The entire novel is actually driven by AC’s obsession with finding their friend ‘The Shaman’, who he believes has disappeared all too suspiciously. The guy is a nefarious character as it goes. If he had gone missing at any other time, his friends would not have batted an eyelid, but in the heightened state of post-9/11 paranoia this obsession seems symptomatic of what they are all feeling; propelling them ultimately to their rather unpleasant fate at the hands of the American secret service.

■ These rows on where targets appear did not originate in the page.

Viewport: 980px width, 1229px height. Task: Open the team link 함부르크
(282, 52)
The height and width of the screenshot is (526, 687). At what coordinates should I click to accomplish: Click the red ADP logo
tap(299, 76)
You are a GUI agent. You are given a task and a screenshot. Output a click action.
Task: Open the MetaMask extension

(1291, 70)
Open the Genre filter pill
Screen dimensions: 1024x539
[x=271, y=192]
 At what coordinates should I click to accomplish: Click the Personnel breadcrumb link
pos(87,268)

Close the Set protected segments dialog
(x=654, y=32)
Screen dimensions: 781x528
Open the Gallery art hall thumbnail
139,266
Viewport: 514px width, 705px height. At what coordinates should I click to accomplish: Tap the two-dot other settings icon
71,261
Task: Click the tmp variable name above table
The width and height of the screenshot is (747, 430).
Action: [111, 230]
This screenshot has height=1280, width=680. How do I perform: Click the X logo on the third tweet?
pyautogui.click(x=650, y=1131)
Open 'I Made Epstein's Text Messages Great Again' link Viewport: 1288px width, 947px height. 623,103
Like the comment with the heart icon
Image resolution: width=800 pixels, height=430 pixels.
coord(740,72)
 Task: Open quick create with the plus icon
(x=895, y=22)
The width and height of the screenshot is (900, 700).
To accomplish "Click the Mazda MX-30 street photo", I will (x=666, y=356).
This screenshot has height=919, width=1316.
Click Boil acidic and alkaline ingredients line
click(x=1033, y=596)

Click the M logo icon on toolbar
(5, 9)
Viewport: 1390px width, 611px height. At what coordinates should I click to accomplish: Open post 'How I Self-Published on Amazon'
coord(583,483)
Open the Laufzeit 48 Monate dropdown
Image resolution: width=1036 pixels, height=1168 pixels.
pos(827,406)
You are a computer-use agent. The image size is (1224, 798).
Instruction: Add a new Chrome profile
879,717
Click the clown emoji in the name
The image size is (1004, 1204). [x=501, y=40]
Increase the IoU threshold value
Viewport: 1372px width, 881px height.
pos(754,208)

Jimbo, AC & Chuck, party-hardys, creatives and intellectuals find themselves in the wrong place at the wrong time. The scenes that are written of Chuck’s experience when incarcerated do seem ever so slightly derivative. The fact is that, by now, we have seen a lot, heard a lot and read a lot of 9/11 literature. However, H.M. Naqvi is by no means trying to exploit the issue, which is why even this crucial event in the novel is handled deftly. There is no agonising over long and painful accounts of the torture and terrible treatment of the lads at the hands of the Americans. H.M. knows how to balance a novel with finesse. The Americans do let Chuck go. This is not entirely unrealistic. There would have been no achievement for H.M. in beating the same drum. Yes, we have heard the stories of people we know mysteriously picked up and held indefinitely, and of course, there is Guantanamo Bay, but more often than not the people we know have been let off. As for the other two, let’s just say that in true desi fashion, they are eventually let off not because of who they are, but who they know…
What emerges from this novel is the story of families and strong connections; which reminds us that what really keeps the Pakistani and Indian culture and society going are these ties that bind – not religion.

With language fresh, H.M. Naqvi has sculpted a novel that indicates new avenues for South Asian Literature in English. Taking a subject that is weighty with a hand that is light, he has presented us with the 9/11 book that we have all been waiting for – not a second too late.